*** Opening of Input for this task ***

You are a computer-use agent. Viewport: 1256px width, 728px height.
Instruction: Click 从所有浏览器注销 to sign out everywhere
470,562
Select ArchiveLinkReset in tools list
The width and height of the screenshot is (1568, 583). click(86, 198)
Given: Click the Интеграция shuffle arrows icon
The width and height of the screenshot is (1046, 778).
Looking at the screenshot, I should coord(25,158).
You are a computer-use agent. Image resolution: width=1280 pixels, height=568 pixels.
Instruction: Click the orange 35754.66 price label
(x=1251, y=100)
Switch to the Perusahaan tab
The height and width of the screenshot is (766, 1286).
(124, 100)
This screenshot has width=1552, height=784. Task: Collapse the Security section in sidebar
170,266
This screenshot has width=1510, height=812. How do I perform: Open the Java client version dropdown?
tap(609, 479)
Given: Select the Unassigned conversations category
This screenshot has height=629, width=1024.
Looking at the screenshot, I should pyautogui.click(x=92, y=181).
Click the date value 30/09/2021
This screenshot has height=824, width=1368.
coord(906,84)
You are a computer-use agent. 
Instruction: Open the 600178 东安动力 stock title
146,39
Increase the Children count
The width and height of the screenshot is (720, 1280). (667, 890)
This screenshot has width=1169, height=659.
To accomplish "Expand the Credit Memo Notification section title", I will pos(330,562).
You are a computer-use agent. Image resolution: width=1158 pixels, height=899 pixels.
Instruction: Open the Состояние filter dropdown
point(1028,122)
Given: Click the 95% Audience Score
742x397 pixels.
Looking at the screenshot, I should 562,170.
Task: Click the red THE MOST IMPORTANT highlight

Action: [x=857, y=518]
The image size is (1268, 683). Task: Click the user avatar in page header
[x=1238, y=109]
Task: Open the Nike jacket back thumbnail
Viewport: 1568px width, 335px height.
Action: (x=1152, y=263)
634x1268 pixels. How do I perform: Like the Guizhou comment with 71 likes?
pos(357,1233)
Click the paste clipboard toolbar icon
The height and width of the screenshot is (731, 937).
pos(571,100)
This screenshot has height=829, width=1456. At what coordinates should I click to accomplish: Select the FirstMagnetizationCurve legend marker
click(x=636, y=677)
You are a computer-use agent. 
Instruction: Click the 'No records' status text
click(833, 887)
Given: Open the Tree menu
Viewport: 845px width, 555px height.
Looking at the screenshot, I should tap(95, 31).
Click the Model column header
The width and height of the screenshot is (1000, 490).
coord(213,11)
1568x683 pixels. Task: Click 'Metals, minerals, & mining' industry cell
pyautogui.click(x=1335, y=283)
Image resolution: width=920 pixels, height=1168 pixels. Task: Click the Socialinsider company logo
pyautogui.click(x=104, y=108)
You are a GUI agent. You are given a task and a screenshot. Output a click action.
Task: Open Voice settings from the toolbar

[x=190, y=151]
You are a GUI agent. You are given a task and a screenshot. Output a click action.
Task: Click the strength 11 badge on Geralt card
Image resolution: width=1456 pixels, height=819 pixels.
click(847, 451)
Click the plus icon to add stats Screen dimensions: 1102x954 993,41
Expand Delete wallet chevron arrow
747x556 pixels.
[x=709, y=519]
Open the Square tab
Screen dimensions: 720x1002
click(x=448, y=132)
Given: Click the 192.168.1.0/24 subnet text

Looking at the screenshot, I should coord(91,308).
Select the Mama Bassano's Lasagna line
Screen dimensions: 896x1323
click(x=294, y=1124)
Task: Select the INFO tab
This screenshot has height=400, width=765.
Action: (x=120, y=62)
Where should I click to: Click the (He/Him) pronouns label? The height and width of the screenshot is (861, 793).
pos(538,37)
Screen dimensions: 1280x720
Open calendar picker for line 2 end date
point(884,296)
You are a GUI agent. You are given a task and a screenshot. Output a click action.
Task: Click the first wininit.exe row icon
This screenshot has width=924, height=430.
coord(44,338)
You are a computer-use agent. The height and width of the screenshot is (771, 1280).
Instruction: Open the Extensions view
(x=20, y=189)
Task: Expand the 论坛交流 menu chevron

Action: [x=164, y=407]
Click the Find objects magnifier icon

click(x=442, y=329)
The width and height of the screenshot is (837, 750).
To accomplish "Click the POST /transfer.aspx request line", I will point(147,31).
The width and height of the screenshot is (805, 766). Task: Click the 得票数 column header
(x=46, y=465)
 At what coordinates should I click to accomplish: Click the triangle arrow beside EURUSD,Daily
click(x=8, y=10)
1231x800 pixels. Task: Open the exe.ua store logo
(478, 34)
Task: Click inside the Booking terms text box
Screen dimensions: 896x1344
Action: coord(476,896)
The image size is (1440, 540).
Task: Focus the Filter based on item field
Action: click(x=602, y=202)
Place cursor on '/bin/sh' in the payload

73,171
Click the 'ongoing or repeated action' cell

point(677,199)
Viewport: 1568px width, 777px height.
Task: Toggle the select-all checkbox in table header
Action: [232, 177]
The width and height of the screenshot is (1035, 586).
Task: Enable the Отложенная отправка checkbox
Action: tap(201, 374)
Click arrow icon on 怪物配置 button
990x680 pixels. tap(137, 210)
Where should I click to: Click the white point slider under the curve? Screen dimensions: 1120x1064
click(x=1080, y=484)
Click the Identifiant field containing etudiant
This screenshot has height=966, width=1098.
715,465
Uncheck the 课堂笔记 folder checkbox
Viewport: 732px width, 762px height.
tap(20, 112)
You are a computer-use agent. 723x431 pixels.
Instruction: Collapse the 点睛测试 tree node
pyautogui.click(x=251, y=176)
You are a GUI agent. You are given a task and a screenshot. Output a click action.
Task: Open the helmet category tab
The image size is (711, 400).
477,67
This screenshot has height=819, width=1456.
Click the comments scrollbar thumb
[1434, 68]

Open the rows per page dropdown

*** Close of Input for this task ***

Required action: Every record shown above should appear again in your answer, unchanged.

Answer to the exercise:
You are a computer-use agent. Viewport: 1256px width, 728px height.
Instruction: Click 从所有浏览器注销 to sign out everywhere
470,562
Select ArchiveLinkReset in tools list
The width and height of the screenshot is (1568, 583). click(86, 198)
Given: Click the Интеграция shuffle arrows icon
The width and height of the screenshot is (1046, 778).
Looking at the screenshot, I should coord(25,158).
You are a computer-use agent. Image resolution: width=1280 pixels, height=568 pixels.
Instruction: Click the orange 35754.66 price label
(x=1251, y=100)
Switch to the Perusahaan tab
The height and width of the screenshot is (766, 1286).
(124, 100)
This screenshot has width=1552, height=784. Task: Collapse the Security section in sidebar
170,266
This screenshot has width=1510, height=812. How do I perform: Open the Java client version dropdown?
tap(609, 479)
Given: Select the Unassigned conversations category
This screenshot has height=629, width=1024.
Looking at the screenshot, I should pyautogui.click(x=92, y=181).
Click the date value 30/09/2021
This screenshot has height=824, width=1368.
coord(906,84)
You are a computer-use agent. 
Instruction: Open the 600178 东安动力 stock title
146,39
Increase the Children count
The width and height of the screenshot is (720, 1280). (667, 890)
This screenshot has width=1169, height=659.
To accomplish "Expand the Credit Memo Notification section title", I will pos(330,562).
You are a computer-use agent. Image resolution: width=1158 pixels, height=899 pixels.
Instruction: Open the Состояние filter dropdown
point(1028,122)
Given: Click the 95% Audience Score
742x397 pixels.
Looking at the screenshot, I should 562,170.
Task: Click the red THE MOST IMPORTANT highlight

Action: [x=857, y=518]
The image size is (1268, 683). Task: Click the user avatar in page header
[x=1238, y=109]
Task: Open the Nike jacket back thumbnail
Viewport: 1568px width, 335px height.
Action: (x=1152, y=263)
634x1268 pixels. How do I perform: Like the Guizhou comment with 71 likes?
pos(357,1233)
Click the paste clipboard toolbar icon
The height and width of the screenshot is (731, 937).
pos(571,100)
This screenshot has height=829, width=1456. At what coordinates should I click to accomplish: Select the FirstMagnetizationCurve legend marker
click(x=636, y=677)
You are a computer-use agent. 
Instruction: Click the 'No records' status text
click(833, 887)
Given: Open the Tree menu
Viewport: 845px width, 555px height.
Looking at the screenshot, I should tap(95, 31).
Click the Model column header
The width and height of the screenshot is (1000, 490).
coord(213,11)
1568x683 pixels. Task: Click 'Metals, minerals, & mining' industry cell
pyautogui.click(x=1335, y=283)
Image resolution: width=920 pixels, height=1168 pixels. Task: Click the Socialinsider company logo
pyautogui.click(x=104, y=108)
You are a GUI agent. You are given a task and a screenshot. Output a click action.
Task: Open Voice settings from the toolbar

[x=190, y=151]
You are a GUI agent. You are given a task and a screenshot. Output a click action.
Task: Click the strength 11 badge on Geralt card
Image resolution: width=1456 pixels, height=819 pixels.
click(847, 451)
Click the plus icon to add stats Screen dimensions: 1102x954 993,41
Expand Delete wallet chevron arrow
747x556 pixels.
[x=709, y=519]
Open the Square tab
Screen dimensions: 720x1002
click(x=448, y=132)
Given: Click the 192.168.1.0/24 subnet text

Looking at the screenshot, I should coord(91,308).
Select the Mama Bassano's Lasagna line
Screen dimensions: 896x1323
click(x=294, y=1124)
Task: Select the INFO tab
This screenshot has height=400, width=765.
Action: (x=120, y=62)
Where should I click to: Click the (He/Him) pronouns label? The height and width of the screenshot is (861, 793).
pos(538,37)
Screen dimensions: 1280x720
Open calendar picker for line 2 end date
point(884,296)
You are a GUI agent. You are given a task and a screenshot. Output a click action.
Task: Click the first wininit.exe row icon
This screenshot has width=924, height=430.
coord(44,338)
You are a computer-use agent. The height and width of the screenshot is (771, 1280).
Instruction: Open the Extensions view
(x=20, y=189)
Task: Expand the 论坛交流 menu chevron

Action: [x=164, y=407]
Click the Find objects magnifier icon

click(x=442, y=329)
The width and height of the screenshot is (837, 750).
To accomplish "Click the POST /transfer.aspx request line", I will point(147,31).
The width and height of the screenshot is (805, 766). Task: Click the 得票数 column header
(x=46, y=465)
 At what coordinates should I click to accomplish: Click the triangle arrow beside EURUSD,Daily
click(x=8, y=10)
1231x800 pixels. Task: Open the exe.ua store logo
(478, 34)
Task: Click inside the Booking terms text box
Screen dimensions: 896x1344
Action: coord(476,896)
The image size is (1440, 540).
Task: Focus the Filter based on item field
Action: click(x=602, y=202)
Place cursor on '/bin/sh' in the payload

73,171
Click the 'ongoing or repeated action' cell

point(677,199)
Viewport: 1568px width, 777px height.
Task: Toggle the select-all checkbox in table header
Action: [232, 177]
The width and height of the screenshot is (1035, 586).
Task: Enable the Отложенная отправка checkbox
Action: tap(201, 374)
Click arrow icon on 怪物配置 button
990x680 pixels. tap(137, 210)
Where should I click to: Click the white point slider under the curve? Screen dimensions: 1120x1064
click(x=1080, y=484)
Click the Identifiant field containing etudiant
This screenshot has height=966, width=1098.
715,465
Uncheck the 课堂笔记 folder checkbox
Viewport: 732px width, 762px height.
tap(20, 112)
You are a computer-use agent. 723x431 pixels.
Instruction: Collapse the 点睛测试 tree node
pyautogui.click(x=251, y=176)
You are a GUI agent. You are given a task and a screenshot. Output a click action.
Task: Open the helmet category tab
The image size is (711, 400).
477,67
This screenshot has height=819, width=1456.
Click the comments scrollbar thumb
[1434, 68]

Open the rows per page dropdown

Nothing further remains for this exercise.